Today, many enterprises extract data from scanned documents, such as PDF’s, tables and forms,
through manual data entry (that is slow, expensive and prone to errors), or through simple OCR
software that requires manual configuration which needs to be updated each time the form changes
to be usable. To overcome these manual processes, Deep learning based approaches have been
developed to instantly read and process any type of document, accurately extracting printed
text, handwriting, forms, tables and other data without the need for any manual effort or custom
code.
While there are many purpose-built third party softwares available, cloud providers have
democratized the OCR capabilities. The popular cloud services include Amazon Textract, Google
Vision or Microsoft Azure’s OCR Service. Many enterprises have adopted these services to unlock
data out of PDFs or Image documents. So, we recommend customers to not waste cycles and valuable
data science effort on building OCR systems.

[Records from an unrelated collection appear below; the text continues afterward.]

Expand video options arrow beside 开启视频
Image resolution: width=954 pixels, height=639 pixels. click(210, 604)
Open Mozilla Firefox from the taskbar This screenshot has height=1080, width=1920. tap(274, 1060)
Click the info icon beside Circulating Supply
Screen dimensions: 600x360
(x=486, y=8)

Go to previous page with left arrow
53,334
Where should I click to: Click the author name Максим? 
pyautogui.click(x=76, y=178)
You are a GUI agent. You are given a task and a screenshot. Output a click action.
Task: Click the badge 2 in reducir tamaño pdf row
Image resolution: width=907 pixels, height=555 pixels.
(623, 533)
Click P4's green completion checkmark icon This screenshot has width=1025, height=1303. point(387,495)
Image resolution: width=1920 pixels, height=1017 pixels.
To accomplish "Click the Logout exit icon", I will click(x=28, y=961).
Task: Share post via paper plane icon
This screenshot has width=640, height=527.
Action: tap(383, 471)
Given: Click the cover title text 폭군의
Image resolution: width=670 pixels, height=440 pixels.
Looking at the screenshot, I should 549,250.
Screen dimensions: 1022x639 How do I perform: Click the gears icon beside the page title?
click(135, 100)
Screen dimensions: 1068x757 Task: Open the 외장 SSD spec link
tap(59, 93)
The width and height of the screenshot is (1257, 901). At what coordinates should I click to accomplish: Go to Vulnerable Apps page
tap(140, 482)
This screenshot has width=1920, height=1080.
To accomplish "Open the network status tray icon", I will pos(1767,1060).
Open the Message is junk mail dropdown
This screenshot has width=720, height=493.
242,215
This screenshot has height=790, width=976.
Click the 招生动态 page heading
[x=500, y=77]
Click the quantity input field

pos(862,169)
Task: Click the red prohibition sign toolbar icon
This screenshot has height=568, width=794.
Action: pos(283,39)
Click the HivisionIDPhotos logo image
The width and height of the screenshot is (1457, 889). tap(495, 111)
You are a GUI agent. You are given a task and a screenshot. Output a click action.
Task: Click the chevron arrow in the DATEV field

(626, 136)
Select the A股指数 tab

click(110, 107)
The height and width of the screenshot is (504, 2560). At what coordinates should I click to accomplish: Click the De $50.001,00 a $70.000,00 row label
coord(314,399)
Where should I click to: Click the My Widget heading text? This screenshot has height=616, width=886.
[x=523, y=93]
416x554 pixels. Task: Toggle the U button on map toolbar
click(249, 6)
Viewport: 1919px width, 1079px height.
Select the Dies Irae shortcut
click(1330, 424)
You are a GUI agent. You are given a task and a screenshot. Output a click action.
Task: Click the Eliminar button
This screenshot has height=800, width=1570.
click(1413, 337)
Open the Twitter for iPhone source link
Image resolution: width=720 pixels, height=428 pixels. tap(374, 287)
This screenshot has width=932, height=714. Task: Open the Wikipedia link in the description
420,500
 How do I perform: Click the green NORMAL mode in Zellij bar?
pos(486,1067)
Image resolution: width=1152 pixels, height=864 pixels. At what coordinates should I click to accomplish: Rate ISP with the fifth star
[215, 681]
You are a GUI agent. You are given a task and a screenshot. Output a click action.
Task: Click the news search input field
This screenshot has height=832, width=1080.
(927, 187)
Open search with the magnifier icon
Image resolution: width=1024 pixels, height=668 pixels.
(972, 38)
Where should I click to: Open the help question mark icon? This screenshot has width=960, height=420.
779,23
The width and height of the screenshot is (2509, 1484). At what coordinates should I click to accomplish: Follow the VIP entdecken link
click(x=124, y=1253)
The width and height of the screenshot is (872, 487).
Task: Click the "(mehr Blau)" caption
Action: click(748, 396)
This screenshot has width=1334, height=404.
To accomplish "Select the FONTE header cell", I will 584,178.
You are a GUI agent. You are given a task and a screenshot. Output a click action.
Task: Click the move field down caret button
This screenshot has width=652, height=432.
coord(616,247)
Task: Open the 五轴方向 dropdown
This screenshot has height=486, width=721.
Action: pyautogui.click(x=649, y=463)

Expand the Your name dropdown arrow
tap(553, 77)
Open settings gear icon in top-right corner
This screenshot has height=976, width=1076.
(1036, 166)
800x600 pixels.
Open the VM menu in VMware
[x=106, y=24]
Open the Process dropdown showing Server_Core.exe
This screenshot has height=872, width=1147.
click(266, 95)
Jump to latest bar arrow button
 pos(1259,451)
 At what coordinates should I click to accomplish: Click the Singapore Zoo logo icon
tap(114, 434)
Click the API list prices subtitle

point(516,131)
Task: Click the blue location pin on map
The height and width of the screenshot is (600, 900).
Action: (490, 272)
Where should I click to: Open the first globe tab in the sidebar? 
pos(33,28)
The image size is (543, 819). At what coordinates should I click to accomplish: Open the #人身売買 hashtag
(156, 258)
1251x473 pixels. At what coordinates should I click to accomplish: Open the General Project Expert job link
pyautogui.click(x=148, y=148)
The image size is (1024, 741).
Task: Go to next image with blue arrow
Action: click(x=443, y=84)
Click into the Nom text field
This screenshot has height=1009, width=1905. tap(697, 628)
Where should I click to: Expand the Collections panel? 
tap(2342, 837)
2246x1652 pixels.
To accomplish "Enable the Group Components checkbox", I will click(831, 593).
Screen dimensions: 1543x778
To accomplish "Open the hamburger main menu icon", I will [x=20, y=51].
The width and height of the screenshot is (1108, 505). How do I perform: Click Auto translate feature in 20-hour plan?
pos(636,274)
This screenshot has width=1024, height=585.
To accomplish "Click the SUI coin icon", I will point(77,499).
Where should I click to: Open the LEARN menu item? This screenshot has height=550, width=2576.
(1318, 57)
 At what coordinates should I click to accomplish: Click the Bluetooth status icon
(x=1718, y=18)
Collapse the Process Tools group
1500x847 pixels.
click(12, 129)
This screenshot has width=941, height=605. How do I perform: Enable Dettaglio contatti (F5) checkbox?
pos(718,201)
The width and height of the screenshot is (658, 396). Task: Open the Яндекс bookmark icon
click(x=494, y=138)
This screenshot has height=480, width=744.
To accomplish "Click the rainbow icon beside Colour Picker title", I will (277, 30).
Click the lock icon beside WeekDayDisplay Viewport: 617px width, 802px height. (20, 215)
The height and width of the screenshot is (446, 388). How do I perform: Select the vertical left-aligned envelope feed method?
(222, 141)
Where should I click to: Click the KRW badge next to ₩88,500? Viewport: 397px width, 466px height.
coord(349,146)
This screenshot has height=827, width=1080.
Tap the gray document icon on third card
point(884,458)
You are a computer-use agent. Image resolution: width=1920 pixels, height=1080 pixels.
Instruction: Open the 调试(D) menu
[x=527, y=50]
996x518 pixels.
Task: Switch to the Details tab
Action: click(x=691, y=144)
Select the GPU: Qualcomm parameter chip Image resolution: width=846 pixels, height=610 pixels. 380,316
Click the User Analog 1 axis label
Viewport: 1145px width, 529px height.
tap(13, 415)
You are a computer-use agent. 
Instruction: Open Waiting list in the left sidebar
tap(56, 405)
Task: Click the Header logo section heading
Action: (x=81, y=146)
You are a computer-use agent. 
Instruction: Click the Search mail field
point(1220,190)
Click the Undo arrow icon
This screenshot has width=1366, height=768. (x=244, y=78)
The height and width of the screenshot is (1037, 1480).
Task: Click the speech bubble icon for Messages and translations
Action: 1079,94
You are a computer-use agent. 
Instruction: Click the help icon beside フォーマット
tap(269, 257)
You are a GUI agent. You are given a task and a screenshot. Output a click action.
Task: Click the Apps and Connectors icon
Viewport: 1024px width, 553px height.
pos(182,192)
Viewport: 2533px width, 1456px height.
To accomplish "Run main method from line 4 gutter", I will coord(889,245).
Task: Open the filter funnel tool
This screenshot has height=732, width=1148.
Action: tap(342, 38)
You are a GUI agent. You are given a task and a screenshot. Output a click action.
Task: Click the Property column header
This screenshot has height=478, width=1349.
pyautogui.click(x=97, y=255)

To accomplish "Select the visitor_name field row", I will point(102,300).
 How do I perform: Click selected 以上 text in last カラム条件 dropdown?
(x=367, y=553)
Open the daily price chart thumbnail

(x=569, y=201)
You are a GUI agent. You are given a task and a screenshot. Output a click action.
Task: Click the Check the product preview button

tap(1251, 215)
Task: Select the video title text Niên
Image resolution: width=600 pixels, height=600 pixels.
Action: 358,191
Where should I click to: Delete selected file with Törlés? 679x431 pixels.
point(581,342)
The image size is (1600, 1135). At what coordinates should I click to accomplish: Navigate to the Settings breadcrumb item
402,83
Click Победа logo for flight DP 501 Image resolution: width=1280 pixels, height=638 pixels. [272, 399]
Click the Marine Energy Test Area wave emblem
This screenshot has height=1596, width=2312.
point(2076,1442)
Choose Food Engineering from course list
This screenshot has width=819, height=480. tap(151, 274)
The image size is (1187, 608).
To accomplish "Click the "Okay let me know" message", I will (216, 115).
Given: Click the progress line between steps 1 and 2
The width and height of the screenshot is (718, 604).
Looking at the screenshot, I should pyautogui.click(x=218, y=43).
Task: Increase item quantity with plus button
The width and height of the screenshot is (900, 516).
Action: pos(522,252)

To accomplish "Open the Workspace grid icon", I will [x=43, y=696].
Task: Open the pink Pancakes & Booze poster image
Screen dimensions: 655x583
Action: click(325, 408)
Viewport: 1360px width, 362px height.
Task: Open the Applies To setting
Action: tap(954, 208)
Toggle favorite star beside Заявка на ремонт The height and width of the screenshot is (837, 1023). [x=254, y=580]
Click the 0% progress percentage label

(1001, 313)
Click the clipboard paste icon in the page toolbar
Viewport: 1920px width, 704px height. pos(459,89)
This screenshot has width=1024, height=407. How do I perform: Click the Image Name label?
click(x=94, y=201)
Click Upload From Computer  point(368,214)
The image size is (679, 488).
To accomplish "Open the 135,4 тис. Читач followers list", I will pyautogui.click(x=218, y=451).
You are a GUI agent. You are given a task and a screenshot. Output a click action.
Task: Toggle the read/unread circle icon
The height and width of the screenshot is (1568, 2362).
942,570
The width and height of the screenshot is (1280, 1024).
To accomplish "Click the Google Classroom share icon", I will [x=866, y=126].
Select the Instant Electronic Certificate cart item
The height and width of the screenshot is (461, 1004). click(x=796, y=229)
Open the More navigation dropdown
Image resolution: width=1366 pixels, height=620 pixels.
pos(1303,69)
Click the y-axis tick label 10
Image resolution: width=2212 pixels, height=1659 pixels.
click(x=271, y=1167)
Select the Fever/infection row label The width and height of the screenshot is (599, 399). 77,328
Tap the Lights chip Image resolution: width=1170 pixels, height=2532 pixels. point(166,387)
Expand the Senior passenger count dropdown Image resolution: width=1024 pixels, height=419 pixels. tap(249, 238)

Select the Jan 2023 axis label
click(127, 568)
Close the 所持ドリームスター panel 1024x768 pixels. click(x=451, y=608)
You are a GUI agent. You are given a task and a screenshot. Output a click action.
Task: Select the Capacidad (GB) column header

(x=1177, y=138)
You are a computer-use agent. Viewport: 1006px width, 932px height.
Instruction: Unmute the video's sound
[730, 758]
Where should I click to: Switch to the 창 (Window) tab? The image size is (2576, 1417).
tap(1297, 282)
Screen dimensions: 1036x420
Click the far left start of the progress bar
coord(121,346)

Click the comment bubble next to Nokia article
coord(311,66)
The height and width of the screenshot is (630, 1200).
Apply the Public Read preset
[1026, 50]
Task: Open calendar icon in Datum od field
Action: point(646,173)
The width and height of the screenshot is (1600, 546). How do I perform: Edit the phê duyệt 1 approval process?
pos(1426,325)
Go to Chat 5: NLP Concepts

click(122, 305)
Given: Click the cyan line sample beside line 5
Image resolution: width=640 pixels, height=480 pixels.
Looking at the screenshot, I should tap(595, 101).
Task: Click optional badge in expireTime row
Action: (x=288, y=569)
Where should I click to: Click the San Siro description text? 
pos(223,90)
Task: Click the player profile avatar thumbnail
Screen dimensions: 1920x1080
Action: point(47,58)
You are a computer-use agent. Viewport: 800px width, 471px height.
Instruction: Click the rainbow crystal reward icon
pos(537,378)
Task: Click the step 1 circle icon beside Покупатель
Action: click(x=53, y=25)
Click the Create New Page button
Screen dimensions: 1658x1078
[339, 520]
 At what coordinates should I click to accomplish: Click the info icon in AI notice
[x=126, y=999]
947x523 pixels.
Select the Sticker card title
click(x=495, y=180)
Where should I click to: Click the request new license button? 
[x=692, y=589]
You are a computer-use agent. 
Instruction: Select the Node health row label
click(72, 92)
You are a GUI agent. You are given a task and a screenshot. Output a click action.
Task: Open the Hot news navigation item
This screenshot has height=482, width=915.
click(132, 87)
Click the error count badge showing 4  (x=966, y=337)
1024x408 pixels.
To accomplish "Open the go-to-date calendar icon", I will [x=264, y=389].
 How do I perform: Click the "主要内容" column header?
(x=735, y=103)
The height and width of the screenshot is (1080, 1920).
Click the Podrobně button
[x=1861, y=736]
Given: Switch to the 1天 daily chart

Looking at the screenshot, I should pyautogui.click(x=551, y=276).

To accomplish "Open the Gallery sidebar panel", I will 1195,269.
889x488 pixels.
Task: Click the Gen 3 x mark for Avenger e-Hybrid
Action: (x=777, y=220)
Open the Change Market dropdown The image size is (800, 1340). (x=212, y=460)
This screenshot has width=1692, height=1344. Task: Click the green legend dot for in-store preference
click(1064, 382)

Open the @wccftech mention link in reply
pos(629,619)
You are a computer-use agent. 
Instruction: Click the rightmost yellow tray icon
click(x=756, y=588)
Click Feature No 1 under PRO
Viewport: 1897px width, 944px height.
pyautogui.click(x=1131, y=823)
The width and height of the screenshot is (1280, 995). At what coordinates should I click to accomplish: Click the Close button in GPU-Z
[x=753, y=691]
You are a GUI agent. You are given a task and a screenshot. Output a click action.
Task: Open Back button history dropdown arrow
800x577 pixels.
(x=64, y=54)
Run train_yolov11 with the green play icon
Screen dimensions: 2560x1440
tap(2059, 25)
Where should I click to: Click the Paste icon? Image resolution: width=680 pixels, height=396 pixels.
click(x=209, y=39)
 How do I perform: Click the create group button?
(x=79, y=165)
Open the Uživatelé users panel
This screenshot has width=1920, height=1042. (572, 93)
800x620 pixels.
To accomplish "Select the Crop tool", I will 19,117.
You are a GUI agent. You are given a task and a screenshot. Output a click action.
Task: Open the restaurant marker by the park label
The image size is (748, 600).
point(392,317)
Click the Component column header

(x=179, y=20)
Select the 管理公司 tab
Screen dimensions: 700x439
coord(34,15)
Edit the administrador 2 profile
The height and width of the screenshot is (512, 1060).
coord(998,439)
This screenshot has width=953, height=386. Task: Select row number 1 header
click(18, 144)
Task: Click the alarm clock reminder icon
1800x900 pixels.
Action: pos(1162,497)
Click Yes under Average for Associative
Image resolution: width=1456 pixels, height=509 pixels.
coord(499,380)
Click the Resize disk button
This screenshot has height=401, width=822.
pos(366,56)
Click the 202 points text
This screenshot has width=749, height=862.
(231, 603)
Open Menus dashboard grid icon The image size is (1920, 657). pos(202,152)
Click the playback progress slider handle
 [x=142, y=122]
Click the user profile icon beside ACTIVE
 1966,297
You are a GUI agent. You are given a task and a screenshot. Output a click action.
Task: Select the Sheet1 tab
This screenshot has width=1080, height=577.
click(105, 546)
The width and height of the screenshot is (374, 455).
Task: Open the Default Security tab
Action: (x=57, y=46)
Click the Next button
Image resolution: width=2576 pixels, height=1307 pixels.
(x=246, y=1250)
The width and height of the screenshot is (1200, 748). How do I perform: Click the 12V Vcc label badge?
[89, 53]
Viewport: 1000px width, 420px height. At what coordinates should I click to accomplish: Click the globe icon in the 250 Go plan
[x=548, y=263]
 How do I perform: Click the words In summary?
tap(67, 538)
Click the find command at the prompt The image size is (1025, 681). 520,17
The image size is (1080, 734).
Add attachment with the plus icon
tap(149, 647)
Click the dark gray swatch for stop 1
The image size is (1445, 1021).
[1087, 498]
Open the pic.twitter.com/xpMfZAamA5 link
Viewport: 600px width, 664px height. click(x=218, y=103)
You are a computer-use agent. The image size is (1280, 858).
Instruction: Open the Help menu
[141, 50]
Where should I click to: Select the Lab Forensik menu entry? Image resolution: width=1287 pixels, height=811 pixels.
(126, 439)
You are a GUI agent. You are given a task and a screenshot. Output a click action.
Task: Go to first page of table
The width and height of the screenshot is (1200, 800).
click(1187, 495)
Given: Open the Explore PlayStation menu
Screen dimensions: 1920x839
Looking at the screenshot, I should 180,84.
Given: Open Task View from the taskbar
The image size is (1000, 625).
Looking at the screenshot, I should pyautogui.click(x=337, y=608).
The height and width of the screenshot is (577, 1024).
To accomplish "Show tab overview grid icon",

When your organization processes a variety of documents, you sometimes need to
extract entities
from unstructured text in the documents. A contract document, for example, can have paragraphs
of text where names and other contract terms are listed in the paragraph of text instead of as a
key/value or form structure. Amazon Comprehend is a natural language processing (NLP) service
that can extract key phrases, places, names, organizations, events, sentiment from unstructured
text, and more. With custom entity recognition, you can identify new entity types not supported
as one of the preset generic entity types. This allows you to extract business-specific entities
to address your needs.
The custom entity recognition models require high quality labeled data for
training. Performing
annotations on blobs of text makes it very hard for understanding the context of a document.
Let’s say in the document below, we need to extract key skills and experience. You can see that
annotating it in original PDF appears lot easier and accurate than OCRed blob of text.
Formatted PDF
Extracted Text
So, how do I go about achieving better PDF annotation. Before diving deep, bit
about labeling
tools. While there are many labeling tools in the market, Amazon SageMaker GroundTruth offers
lots of flexibility to create custom annotation UI and unlike other tools, it is entirely pay as
you go means we can do a lot of experimentation without lock in.
We demonstrate how you can use Objectways developed PDF annotation tool label
PDF documents for
Named Entity Recognition(NER) labeling. The annotation tool provides labeling entities,
relationships among entities, overlapping entities, document classification along with a custom
notes field all in a single annotation UI. The tool is really easy to configure and compatible
with SageMaker GroundTruth. It also supports multi-page annotation. The input to the annotation
tool is searchable PDF which can be easily created using a freely available utility on GitHub.
The utility uses Amazon Textract to OCR and then creates a searchable PDF as the output.